遺書
八方祭図
掌編
貴方にこのようなものを書くことになるとは、世の中とはおもったよりも特異なものです。
私からおとうさまに伝えるべきことはそう多くございません。
どちらかといえば、母に対する話を聞いていただくことになるでしょう。そういった物事のねじれを、どうかご容赦ください。
まずは、そう――雨の日の話をさせていただきたく存じます。
母は常に私を足として使いました。それは、母が足を悪くしていたことも一因としてあるでしょう。
運転ができて車も所持している娘であれば、足の悪い母が買い物に行く際、雨の日であればなおのことでございます。
十年の歳月を経て、私はそれをとてもつらい時間と考えるようになりました。私は酷薄な娘でしたでしょうか。
少しずつ関係はつまらないものとなり、私と母の関係はこじれていったように思えました。なぜ、私の時間を少しずつ奪う人間を愛せましょうか。そう思ってしまうことが、関係の崩壊を意味していたのでしょう。
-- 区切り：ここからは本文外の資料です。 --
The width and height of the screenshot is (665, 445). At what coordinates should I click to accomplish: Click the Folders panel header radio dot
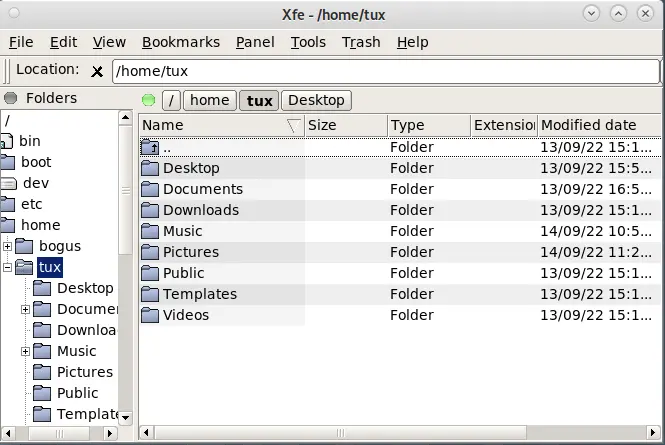pyautogui.click(x=12, y=98)
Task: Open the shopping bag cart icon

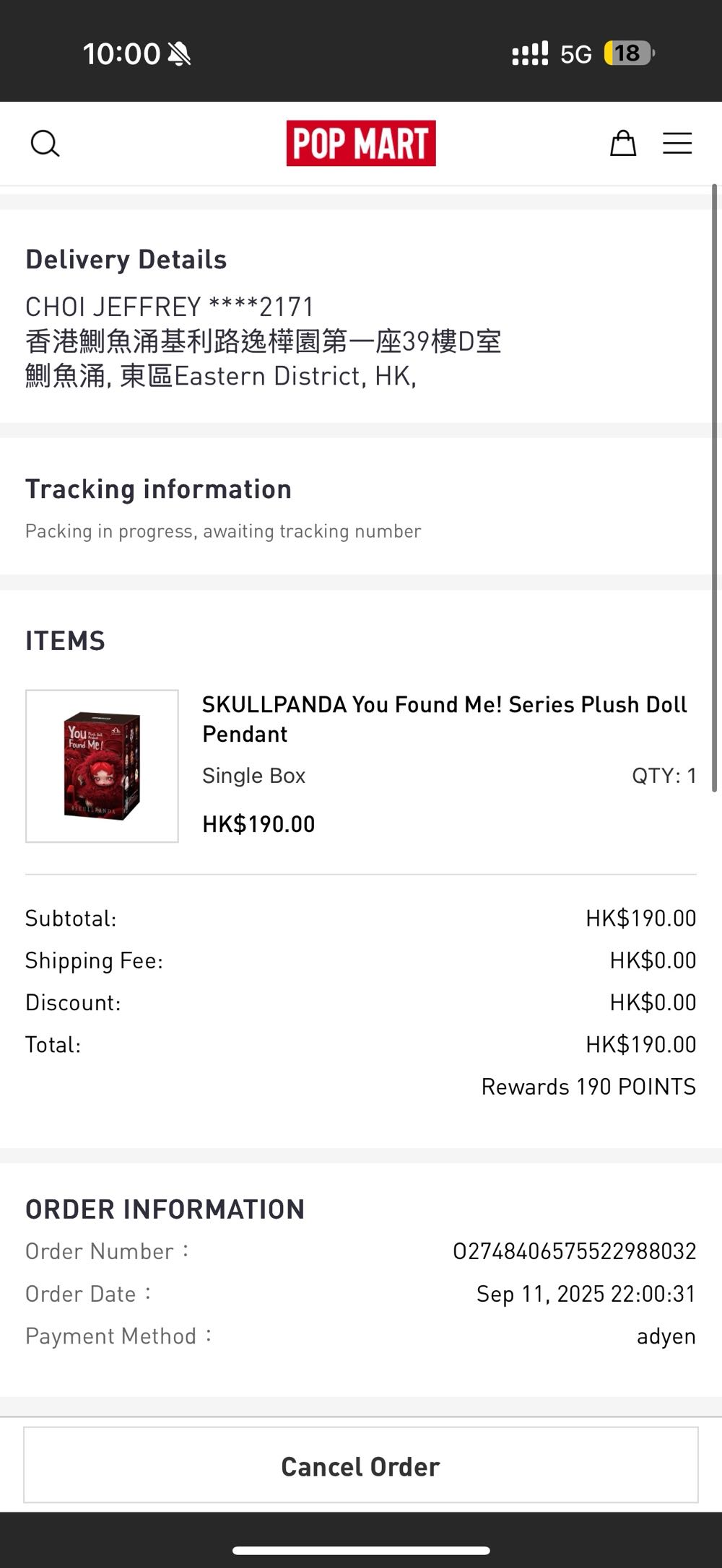Action: [622, 144]
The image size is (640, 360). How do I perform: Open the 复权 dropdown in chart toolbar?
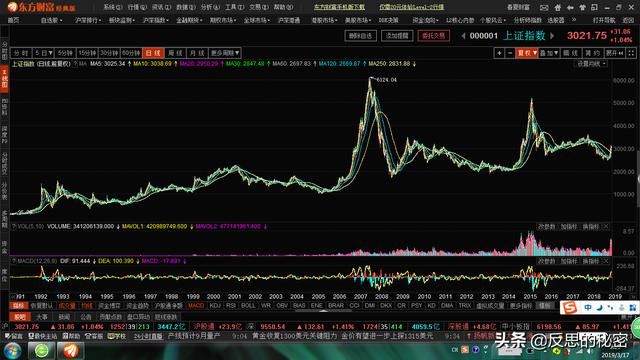click(x=527, y=53)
みすぼらしいアパートに住む母。本当ならそれをみすぼらしい、などと表現するのはいかがなものかと思います。
そう表現してしまう私の心情を慮ってくださるのなら、幸いでございます。ある時から、私には母のすべてがあてつけのように――あるいは自虐を見せつけた行為のように感じてしまったのです。
それはおとうさまと無関係ではございません。
貴方も御存知の通り、私はいつも母と共に参りました。
そうあるべきでしたから。母は一人ではいけませんでしたからね。
その部屋は遠く、私にとってとても悍ましい場所に感じました。
理解していたからこそ、貴方は胸弾む面持ちでいらっしゃったのでしょう。ええ、理解していますとも。
この手紙は、ある種の遺書で御座います。それと共に、貴方に送る手紙でもあるのです。
貴方と同じところへ行けるかはわかりません。行きたくもございませんが、貴方より清廉であるという自信ももはや御座いません。
もし母と再会できたのが貴方だけであれば、お伝え下さい。
どうか、免許はお忘れなきよう。